* GIVEN RECORDS *
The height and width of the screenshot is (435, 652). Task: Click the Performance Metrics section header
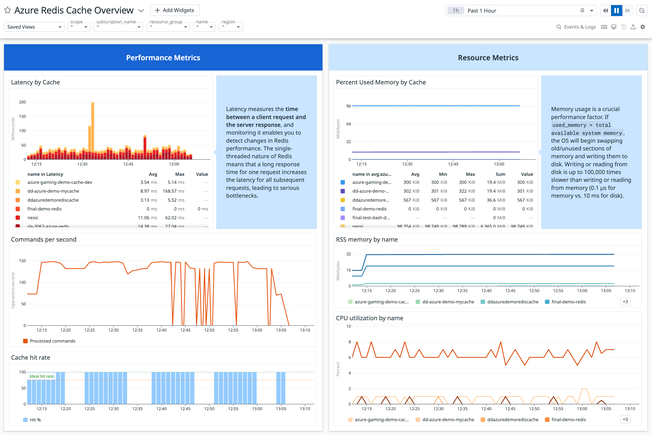pos(162,58)
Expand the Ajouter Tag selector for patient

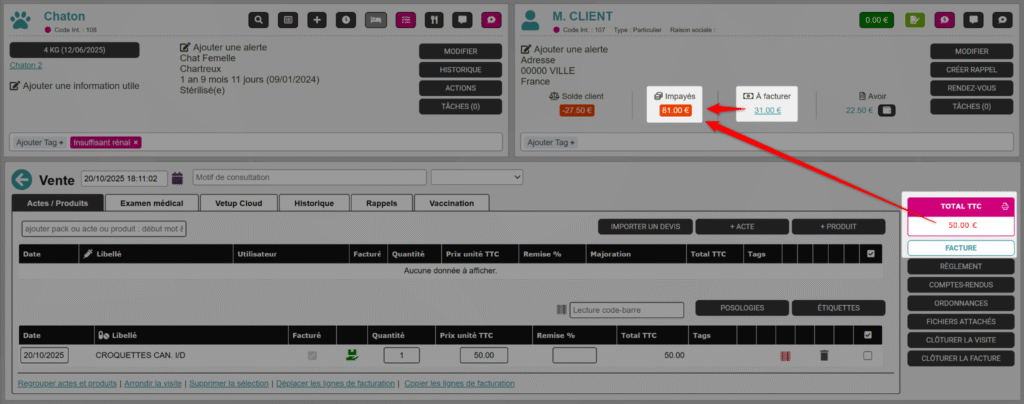[40, 142]
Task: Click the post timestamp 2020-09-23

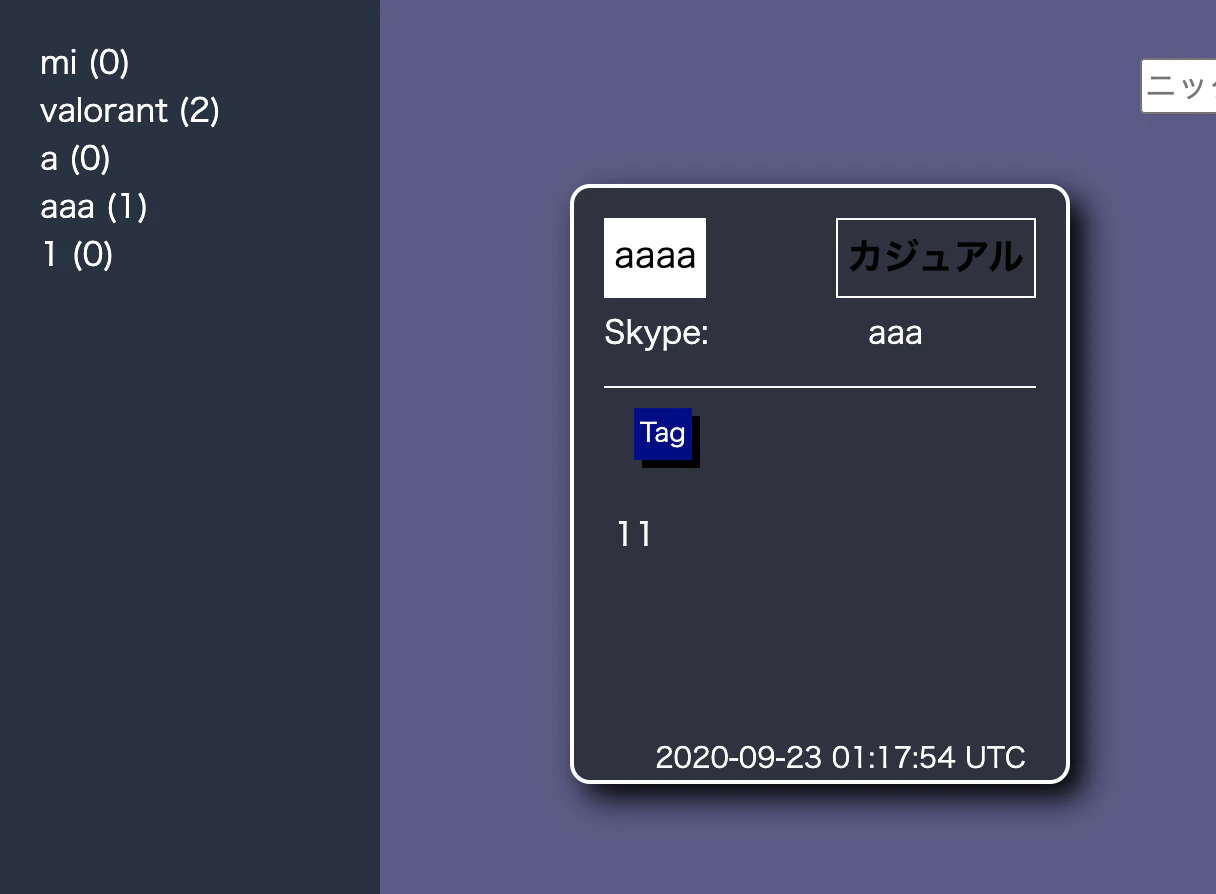Action: [x=840, y=758]
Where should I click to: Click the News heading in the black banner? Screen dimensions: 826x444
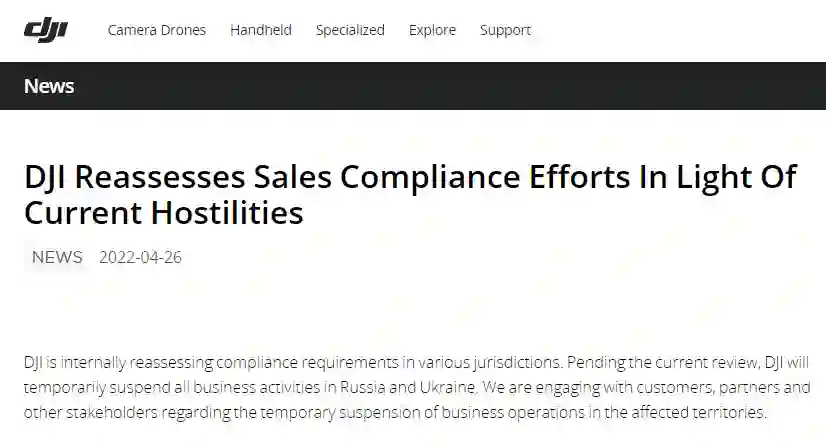click(49, 86)
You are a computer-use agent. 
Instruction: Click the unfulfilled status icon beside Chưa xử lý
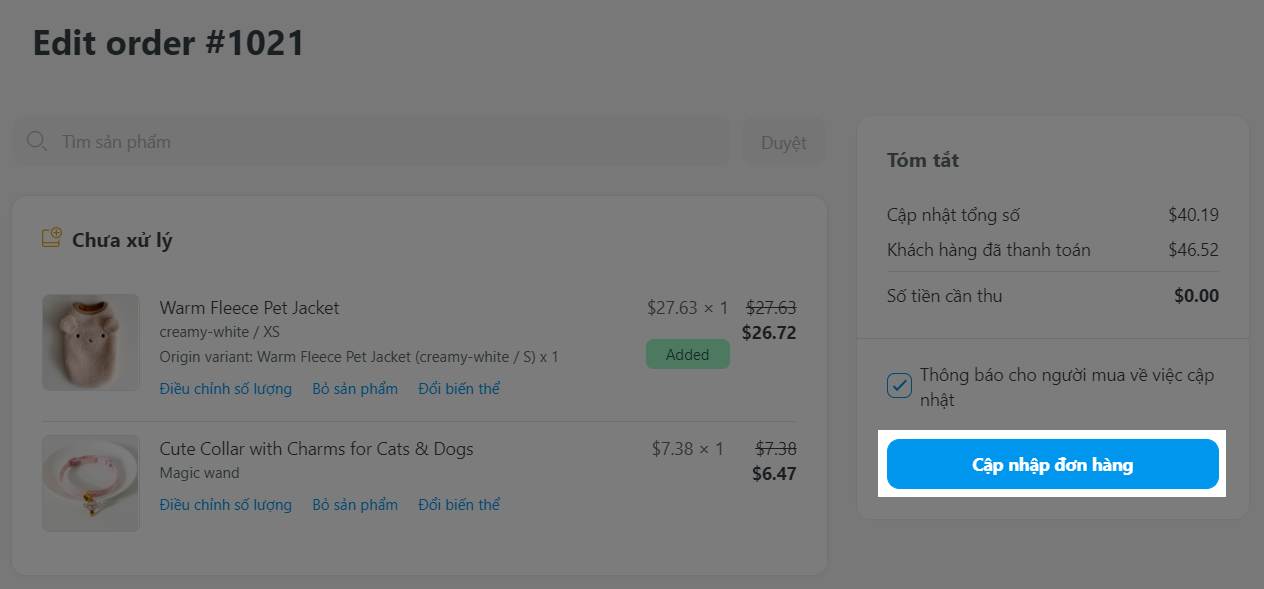[51, 239]
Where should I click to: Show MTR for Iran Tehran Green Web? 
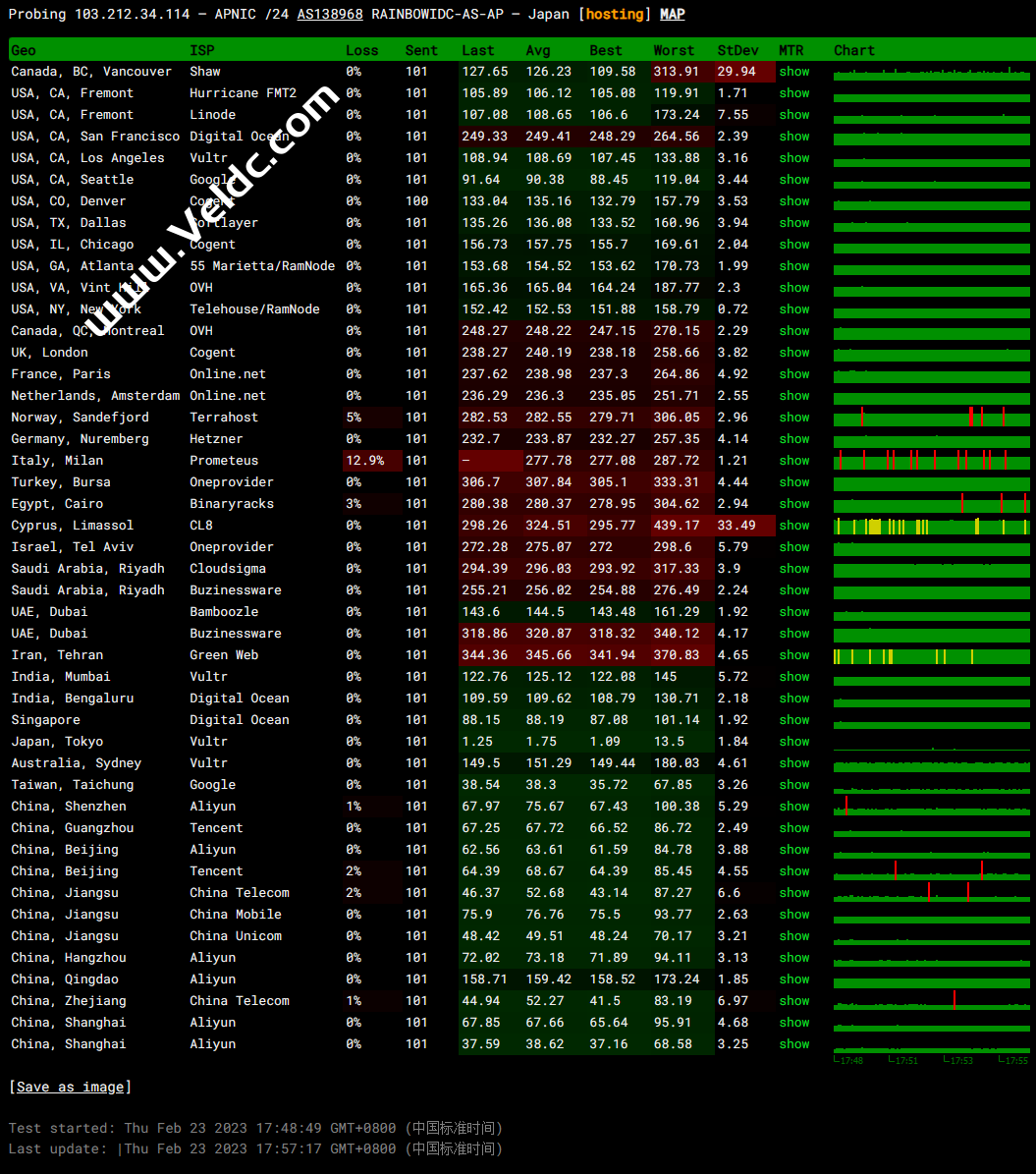tap(794, 655)
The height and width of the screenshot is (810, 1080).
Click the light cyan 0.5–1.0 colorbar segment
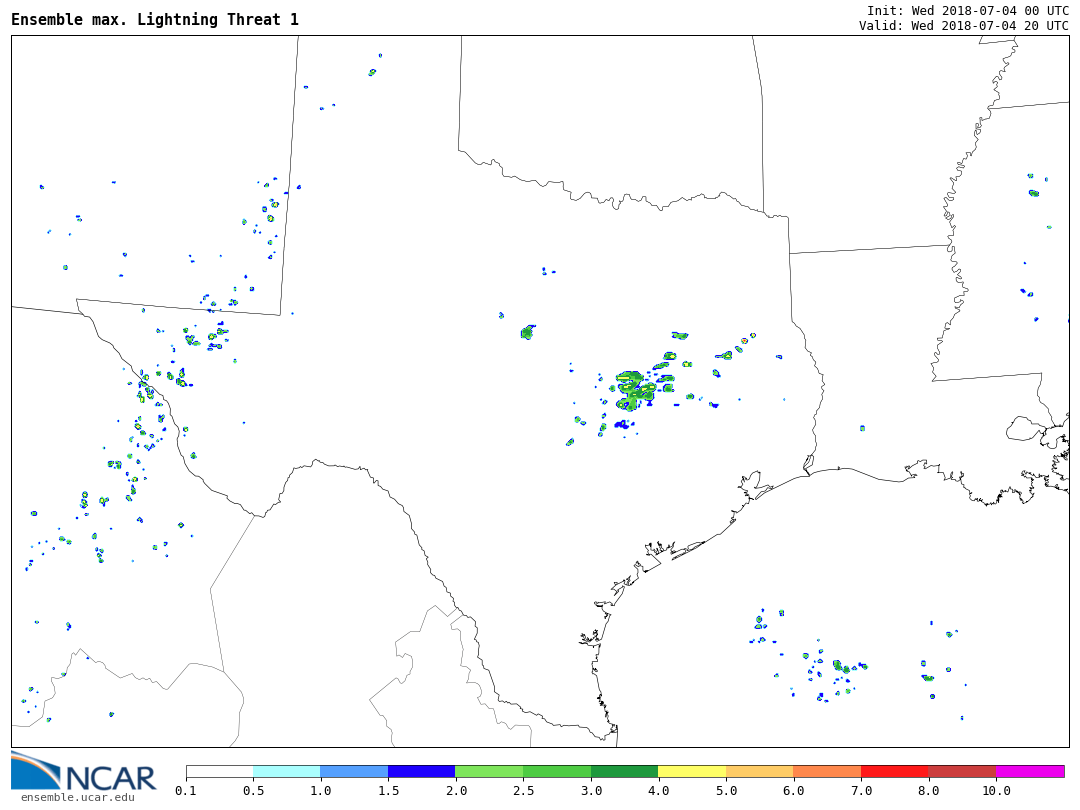(286, 772)
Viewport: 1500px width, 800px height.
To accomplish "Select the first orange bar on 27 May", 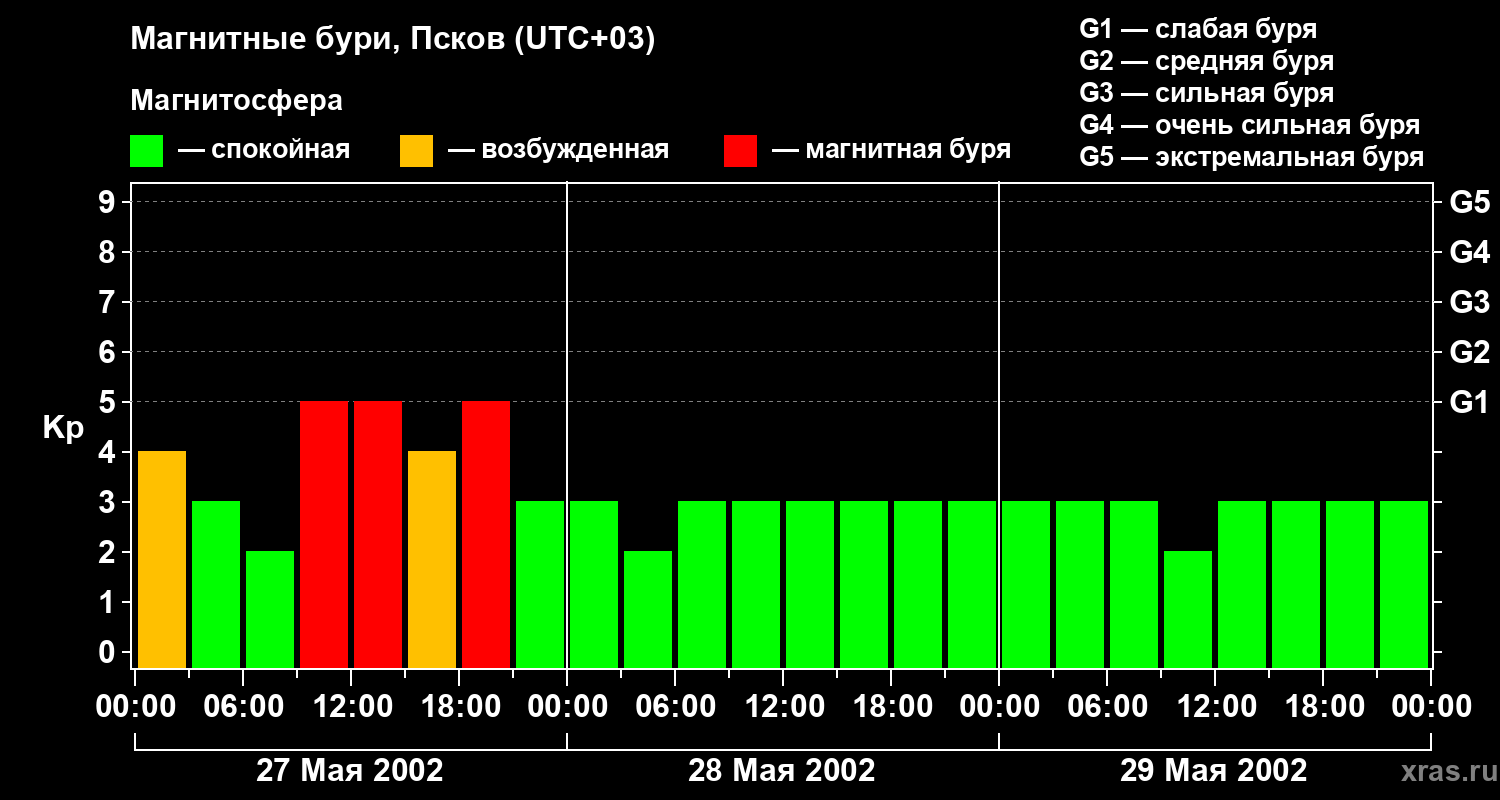I will 162,559.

* ACTIVITY *
Starting with the first line of the data above and ending with the line containing "Viewport: 1500px width, 800px height.", please restate every line exactly, leaving images out.

* ANSWER *
The height and width of the screenshot is (435, 652). Task: Click the Performance Metrics section header
pos(162,58)
Expand the Ajouter Tag selector for patient

[40, 142]
Task: Click the post timestamp 2020-09-23

Action: [x=840, y=758]
Where should I click to: Click the News heading in the black banner? Screen dimensions: 826x444
click(49, 86)
You are a computer-use agent. 
Instruction: Click the unfulfilled status icon beside Chưa xử lý
[51, 239]
Where should I click to: Show MTR for Iran Tehran Green Web? 
tap(794, 655)
The height and width of the screenshot is (810, 1080).
Click the light cyan 0.5–1.0 colorbar segment
(286, 772)
Viewport: 1500px width, 800px height.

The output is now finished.